Figure 6. Effect of methylation of the 5′ upstream region on Sox4 promoter activity.

(A) Sox4/pCpGL harboring the 1.8-kb 5′ upstream region of Sox4 (see Figure 5B) was methylated in vitro using SssI methylase. Methylation of the plasmid was assessed by digesting the unmethylated and methylated plasmids with BstUI and AclI. The methylated plasmids were resistant to digestion (lanes 2 and 4), whereas the unmethylated plasmids (lanes 3 and 5) released expected digestion products.
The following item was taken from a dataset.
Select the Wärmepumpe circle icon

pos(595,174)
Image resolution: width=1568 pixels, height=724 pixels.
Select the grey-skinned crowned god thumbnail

CpG85 is one of only two sites in Sox4/pCpGL that can be digested by AclI. The figure clearly indicates that CpG85 is fully methylated, as evidenced by the absence of the 1.2-kb digestion product from the methylated plasmid (lane 4) when compared with that derived from digestion of the unmethylated plasmid (lane 5). (B) Normalized promoter activities of the methylated and unmethylated plasmids after transfection into murine embryonic maxillary mesenchymal cells are presented. The relative promoter activity of the unmethylated plasmid was set at 100%. The experiment was repeated four times using duplicates and values are presented as mean ± standard deviation (*p < 0.0001).

M: Methylated; Mr: Marker; U: Unmethylated.